TASK: Retype only the lines below from the one with "riverdale (484, 1988)" to the one with "Hitta inspelningsplatser (227, 560)", inclusive, skipping every image.

EXTRACTED ENTRIES:

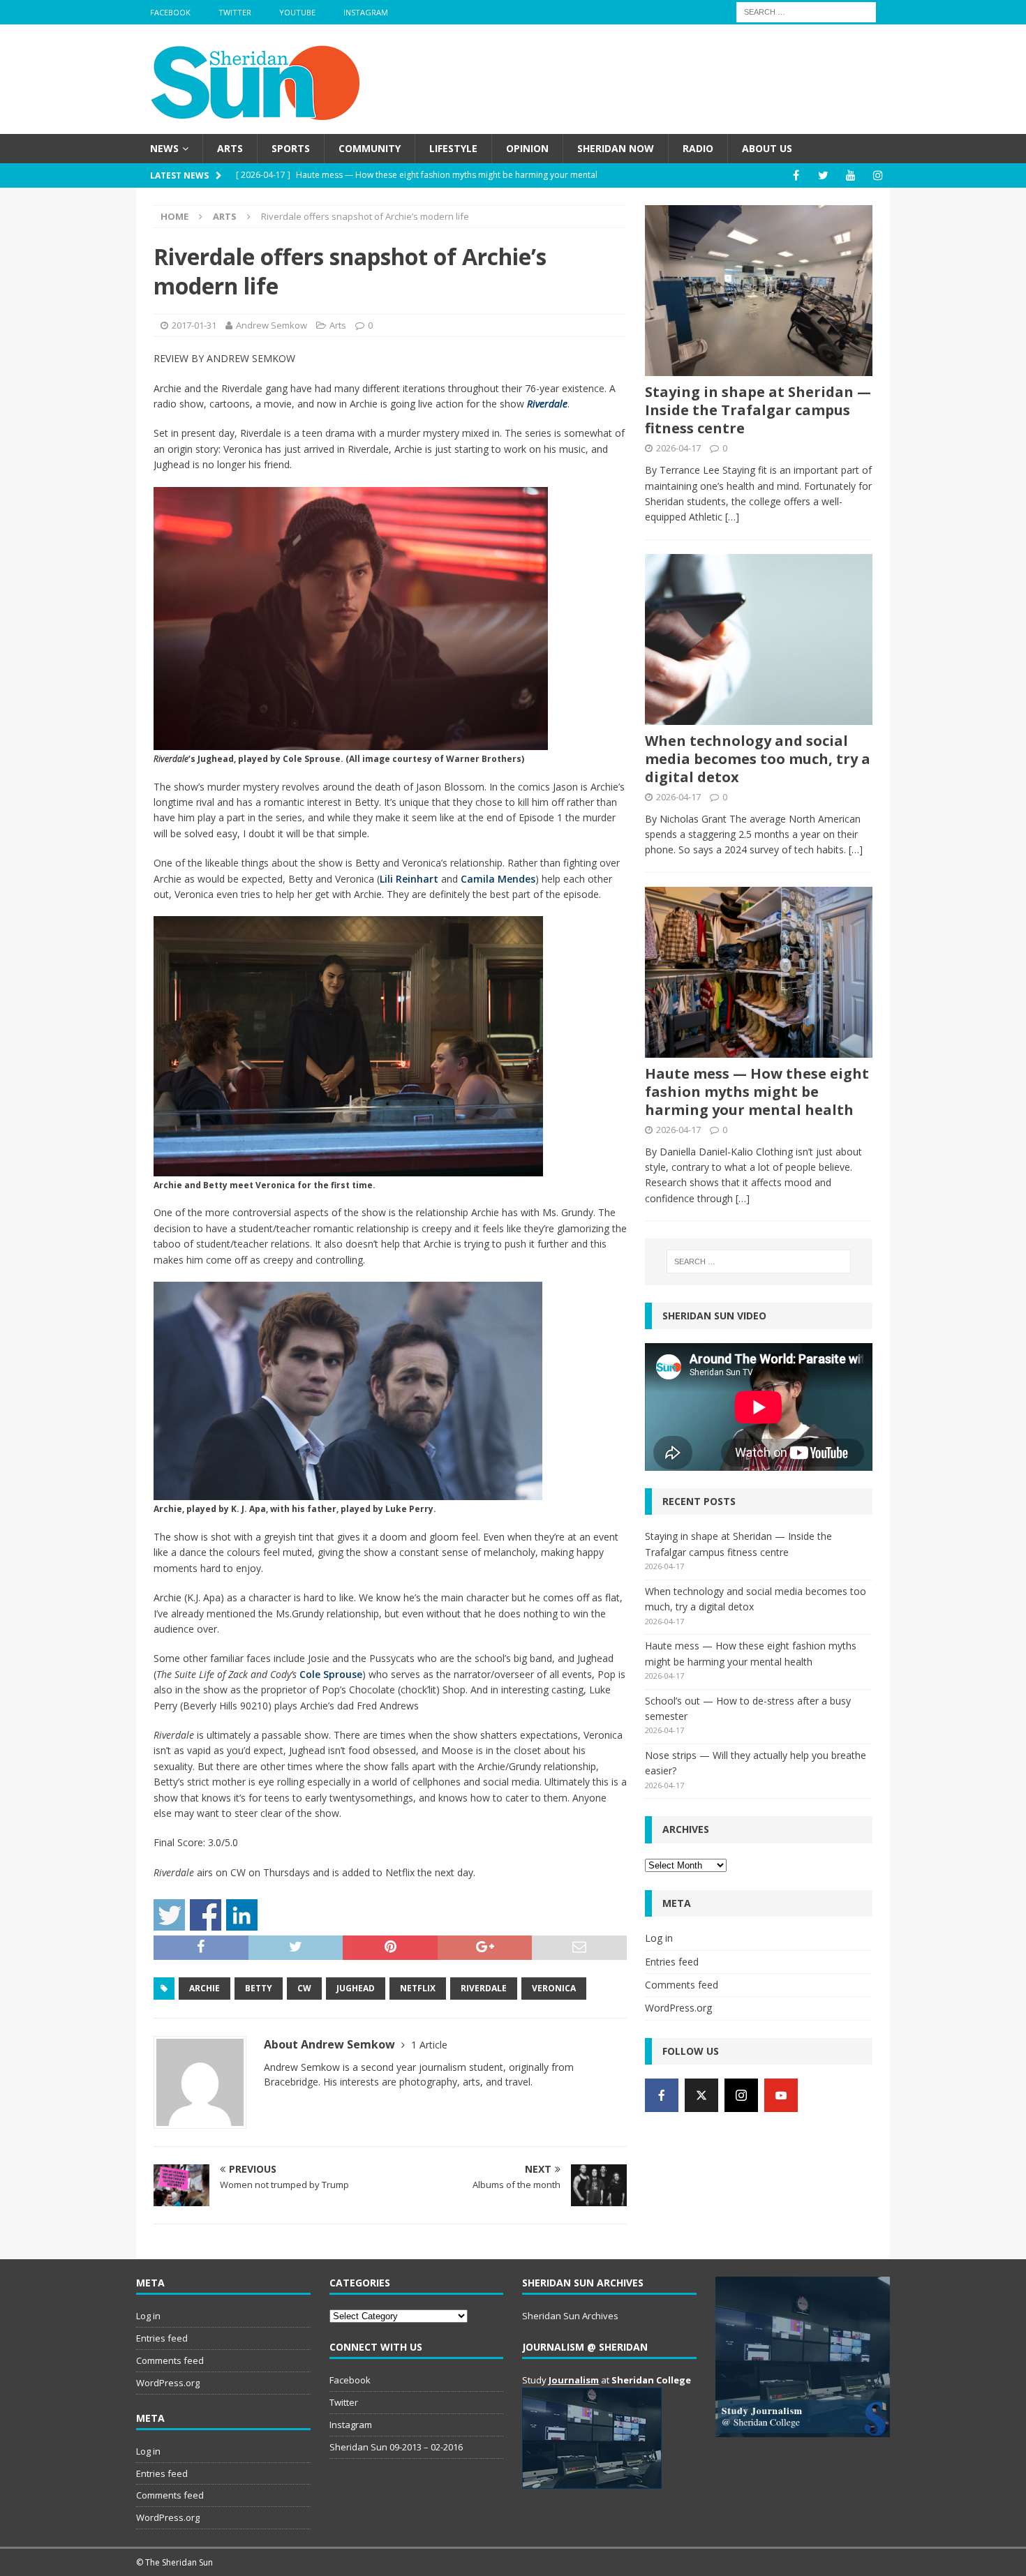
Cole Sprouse (330, 1674)
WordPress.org (678, 2007)
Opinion (527, 148)
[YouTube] (850, 175)
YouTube (297, 12)
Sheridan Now (615, 148)
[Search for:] (806, 10)
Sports (291, 148)
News (164, 148)
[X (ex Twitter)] (701, 2095)
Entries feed (672, 1961)
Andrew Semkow (271, 325)
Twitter (234, 12)
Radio (698, 148)
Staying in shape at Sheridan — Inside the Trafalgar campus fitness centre (758, 409)
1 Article (429, 2044)
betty (258, 1988)
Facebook (170, 12)
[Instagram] (877, 175)
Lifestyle (453, 148)
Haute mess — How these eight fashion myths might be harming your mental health (757, 1091)
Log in (659, 1938)
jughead (355, 1988)
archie (204, 1988)
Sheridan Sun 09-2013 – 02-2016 (396, 2447)
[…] (732, 516)
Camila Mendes (498, 878)
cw (304, 1988)
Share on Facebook (205, 1915)
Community (370, 148)
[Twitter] (823, 175)
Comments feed (681, 1984)
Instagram (365, 12)
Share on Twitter (169, 1915)
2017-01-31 (194, 325)
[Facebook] (796, 175)
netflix (418, 1988)
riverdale (484, 1988)
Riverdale (547, 403)
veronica (554, 1988)
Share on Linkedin (242, 1915)
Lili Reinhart (409, 878)
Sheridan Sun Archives (570, 2315)
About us (767, 148)
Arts (230, 148)
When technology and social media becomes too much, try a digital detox (757, 758)
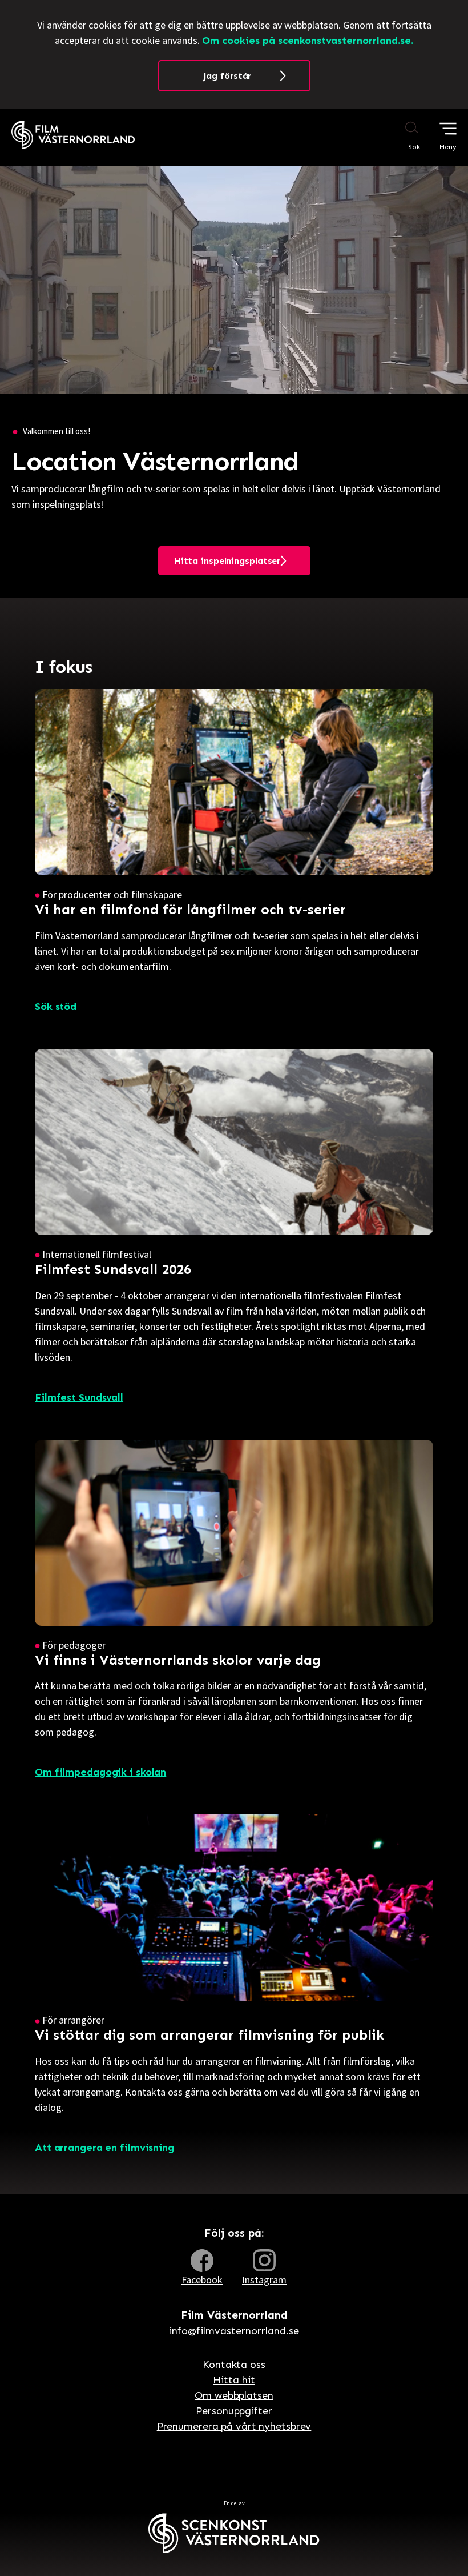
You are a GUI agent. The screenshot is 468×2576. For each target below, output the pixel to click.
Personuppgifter (234, 2411)
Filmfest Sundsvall (79, 1397)
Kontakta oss (234, 2364)
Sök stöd (55, 1006)
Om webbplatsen (234, 2395)
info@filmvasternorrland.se (234, 2331)
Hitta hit (234, 2380)
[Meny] (448, 128)
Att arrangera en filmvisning (104, 2147)
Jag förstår (227, 75)
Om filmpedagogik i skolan (100, 1772)
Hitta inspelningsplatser (227, 560)
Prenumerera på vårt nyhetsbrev (234, 2426)
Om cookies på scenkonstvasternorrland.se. (307, 40)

ANSWER AREA:
riverdale (484, 1988)
Riverdale (547, 403)
veronica (554, 1988)
Share on Linkedin (242, 1915)
Lili Reinhart (409, 878)
Sheridan Sun Archives (570, 2315)
About us (767, 148)
Arts (230, 148)
When technology and social media becomes too much, try a digital detox (757, 758)
You are a GUI agent. The screenshot is 468×2576. For each target below, output the pixel to click.
Personuppgifter (234, 2411)
Filmfest Sundsvall (79, 1397)
Kontakta oss (234, 2364)
Sök stöd (55, 1006)
Om webbplatsen (234, 2395)
info@filmvasternorrland.se (234, 2331)
Hitta hit (234, 2380)
[Meny] (448, 128)
Att arrangera en filmvisning (104, 2147)
Jag förstår (227, 75)
Om filmpedagogik i skolan (100, 1772)
Hitta inspelningsplatser (227, 560)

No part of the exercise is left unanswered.